[Exercise prompt] Copy everything from the first of these lines down through the line containing "(x=243, y=173)", requests included, shifting each coordinate in the answers by adding 27 to it. Leave the pictures out.

<<<<

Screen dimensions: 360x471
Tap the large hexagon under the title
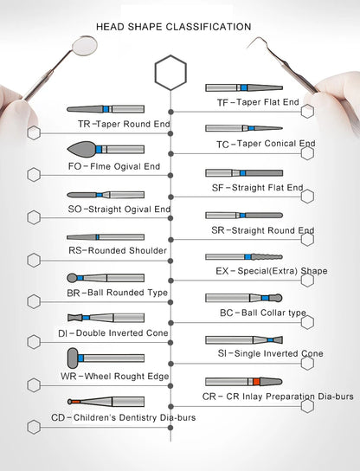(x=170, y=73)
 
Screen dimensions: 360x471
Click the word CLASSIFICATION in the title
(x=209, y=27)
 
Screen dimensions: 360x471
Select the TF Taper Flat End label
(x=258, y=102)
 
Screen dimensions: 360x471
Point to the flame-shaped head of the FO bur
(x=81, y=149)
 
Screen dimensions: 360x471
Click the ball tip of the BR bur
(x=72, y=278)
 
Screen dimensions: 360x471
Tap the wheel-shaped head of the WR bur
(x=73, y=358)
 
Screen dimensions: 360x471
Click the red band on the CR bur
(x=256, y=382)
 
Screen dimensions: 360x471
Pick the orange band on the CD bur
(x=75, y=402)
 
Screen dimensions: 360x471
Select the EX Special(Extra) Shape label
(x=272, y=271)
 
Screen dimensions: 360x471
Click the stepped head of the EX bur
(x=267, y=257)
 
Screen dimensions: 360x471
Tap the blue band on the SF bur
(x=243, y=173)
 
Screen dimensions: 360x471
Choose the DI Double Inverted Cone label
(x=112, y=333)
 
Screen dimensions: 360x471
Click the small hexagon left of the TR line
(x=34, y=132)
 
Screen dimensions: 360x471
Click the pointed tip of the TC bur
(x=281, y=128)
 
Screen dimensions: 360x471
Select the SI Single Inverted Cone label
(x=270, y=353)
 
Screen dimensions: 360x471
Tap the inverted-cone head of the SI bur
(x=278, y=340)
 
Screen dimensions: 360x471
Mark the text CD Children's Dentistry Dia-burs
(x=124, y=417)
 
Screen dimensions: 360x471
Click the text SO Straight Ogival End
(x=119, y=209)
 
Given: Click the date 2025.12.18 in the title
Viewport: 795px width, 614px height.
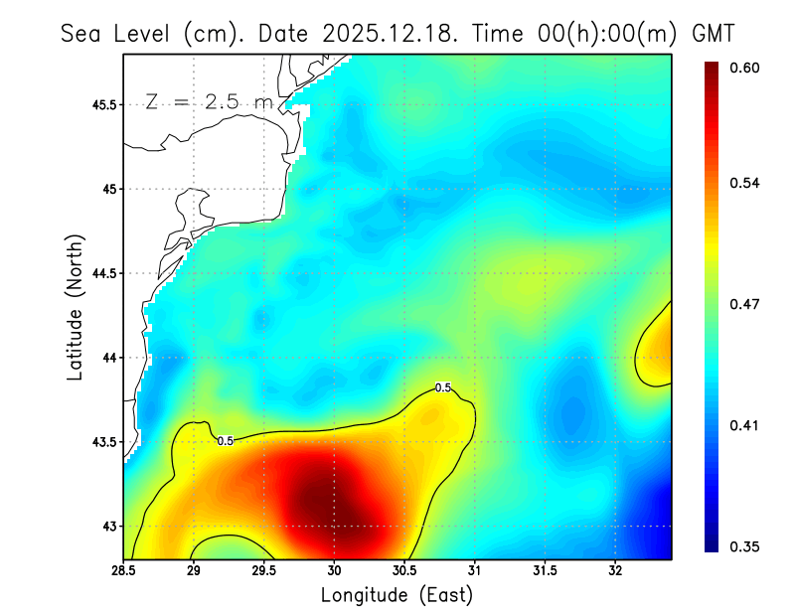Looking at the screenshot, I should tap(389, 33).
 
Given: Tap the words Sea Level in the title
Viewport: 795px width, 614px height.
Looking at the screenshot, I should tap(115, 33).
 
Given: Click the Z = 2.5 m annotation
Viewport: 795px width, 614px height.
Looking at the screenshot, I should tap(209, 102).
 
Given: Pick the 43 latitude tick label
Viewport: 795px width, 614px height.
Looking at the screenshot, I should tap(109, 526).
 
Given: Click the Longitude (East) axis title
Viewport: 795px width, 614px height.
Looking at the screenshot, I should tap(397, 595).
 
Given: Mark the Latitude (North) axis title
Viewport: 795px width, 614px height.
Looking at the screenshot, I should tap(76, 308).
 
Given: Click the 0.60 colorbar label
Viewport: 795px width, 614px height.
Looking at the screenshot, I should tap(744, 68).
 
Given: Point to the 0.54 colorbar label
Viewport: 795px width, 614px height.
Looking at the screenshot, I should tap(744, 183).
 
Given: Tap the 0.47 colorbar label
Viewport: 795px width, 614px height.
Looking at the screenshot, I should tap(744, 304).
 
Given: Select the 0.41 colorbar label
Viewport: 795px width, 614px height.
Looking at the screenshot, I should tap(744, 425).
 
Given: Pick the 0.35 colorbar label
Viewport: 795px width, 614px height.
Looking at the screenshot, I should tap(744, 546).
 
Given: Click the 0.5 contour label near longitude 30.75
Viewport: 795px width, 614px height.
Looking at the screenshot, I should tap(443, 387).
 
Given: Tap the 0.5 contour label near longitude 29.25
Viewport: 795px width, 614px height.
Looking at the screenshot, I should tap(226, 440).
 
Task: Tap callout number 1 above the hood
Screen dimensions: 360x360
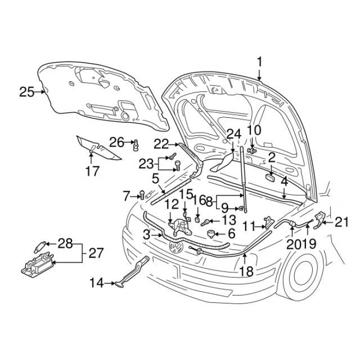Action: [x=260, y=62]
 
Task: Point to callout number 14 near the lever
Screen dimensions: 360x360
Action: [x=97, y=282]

>>>>

[Output for this exercise]
Screen dimensions: 360x471
Tap the large hexagon under the title
(x=197, y=100)
 
Screen dimensions: 360x471
Click the word CLASSIFICATION in the title
(x=236, y=54)
 
Screen dimensions: 360x471
Select the TF Taper Flat End label
(x=285, y=129)
 
Screen dimensions: 360x471
Point to the flame-shaped head of the FO bur
(x=108, y=176)
 
Screen dimensions: 360x471
Click the ball tip of the BR bur
(x=99, y=305)
 
Screen dimensions: 360x471
Tap the wheel-shaped head of the WR bur
(x=100, y=385)
 
Screen dimensions: 360x471
Click the red band on the CR bur
(x=283, y=409)
 
Screen dimensions: 360x471
Pick the orange band on the CD bur
(x=102, y=429)
 
Screen dimensions: 360x471
Select the EX Special(Extra) Shape label
(x=299, y=298)
 
Screen dimensions: 360x471
Click the stepped head of the EX bur
(x=294, y=284)
 
Screen dimensions: 360x471
Tap the blue band on the SF bur
(x=270, y=200)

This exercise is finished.